Data on locating visible targets:
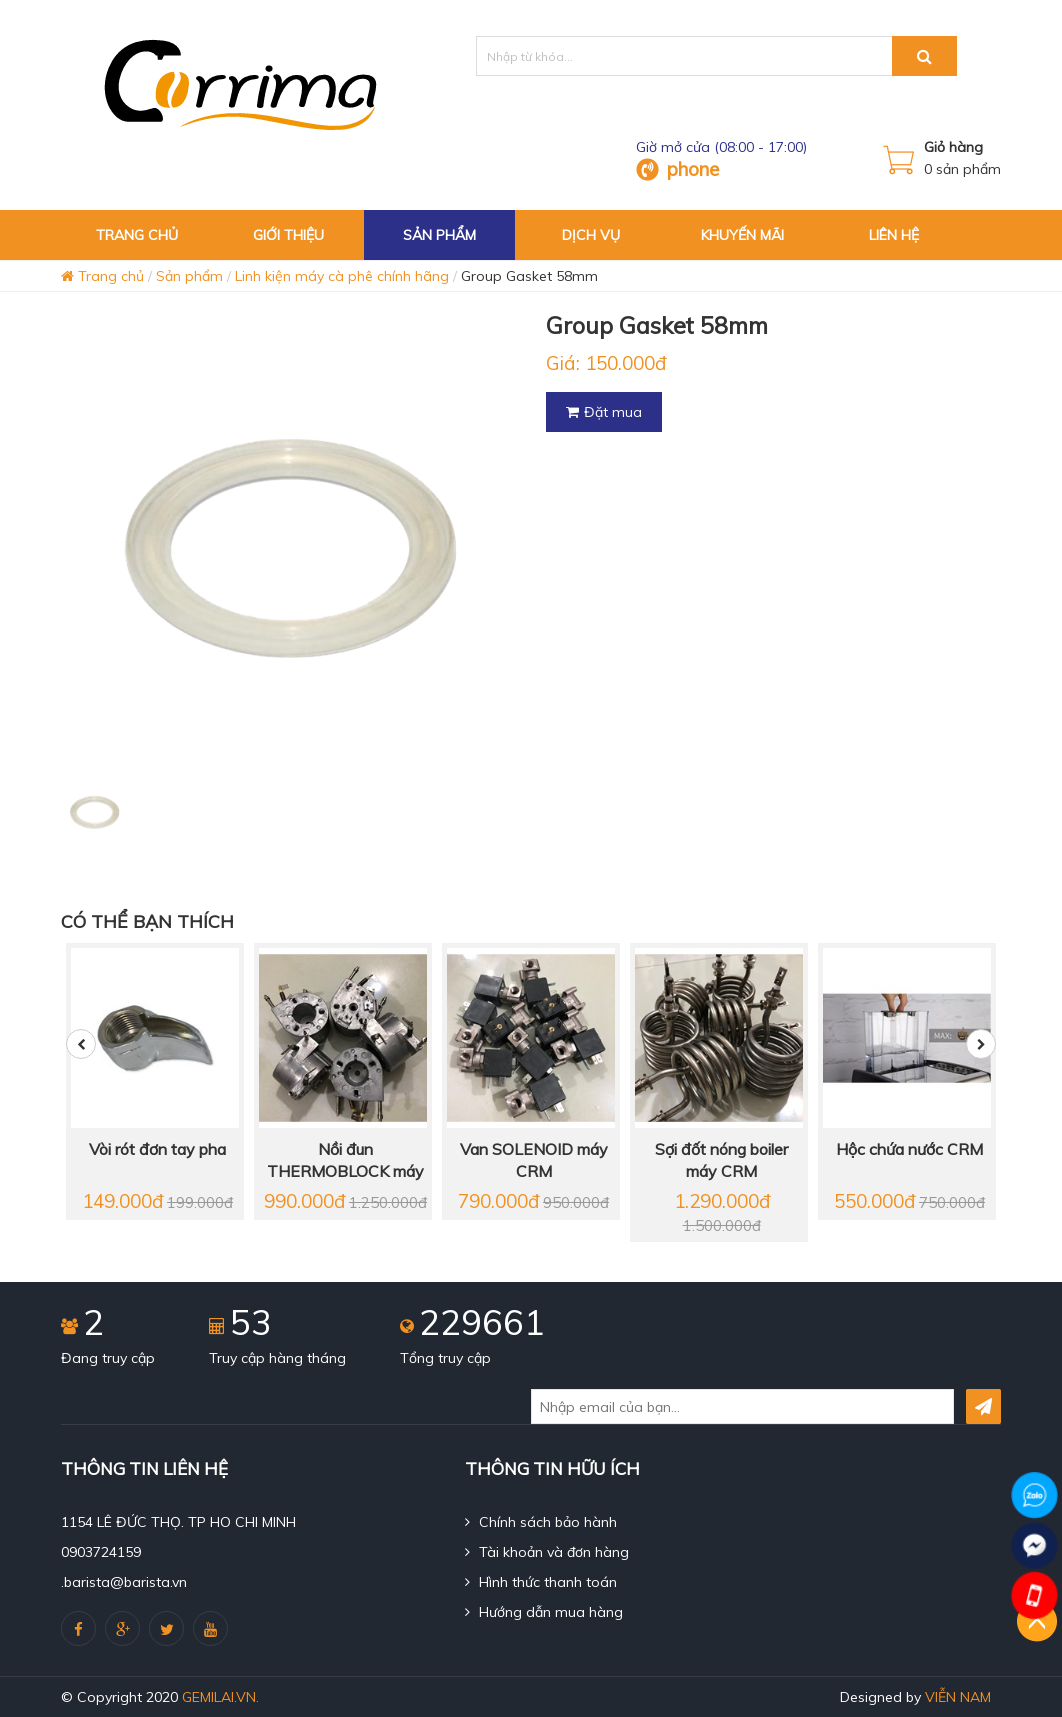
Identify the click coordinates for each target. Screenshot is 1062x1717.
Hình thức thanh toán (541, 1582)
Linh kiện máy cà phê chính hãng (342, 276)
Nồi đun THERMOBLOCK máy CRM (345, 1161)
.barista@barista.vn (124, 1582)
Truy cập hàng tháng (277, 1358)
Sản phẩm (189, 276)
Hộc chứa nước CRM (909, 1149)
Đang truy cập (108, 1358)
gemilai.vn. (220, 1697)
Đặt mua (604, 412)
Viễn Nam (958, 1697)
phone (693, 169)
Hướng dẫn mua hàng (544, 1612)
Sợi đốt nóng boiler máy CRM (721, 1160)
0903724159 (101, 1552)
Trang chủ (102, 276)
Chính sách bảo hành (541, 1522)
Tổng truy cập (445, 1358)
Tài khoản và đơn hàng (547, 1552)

Exercise:
Collect every line of the items above that contains the string "hàng". Matching is case-sensitive.

Solution for this problem:
Truy cập hàng tháng (277, 1358)
Hướng dẫn mua hàng (544, 1612)
Tài khoản và đơn hàng (547, 1552)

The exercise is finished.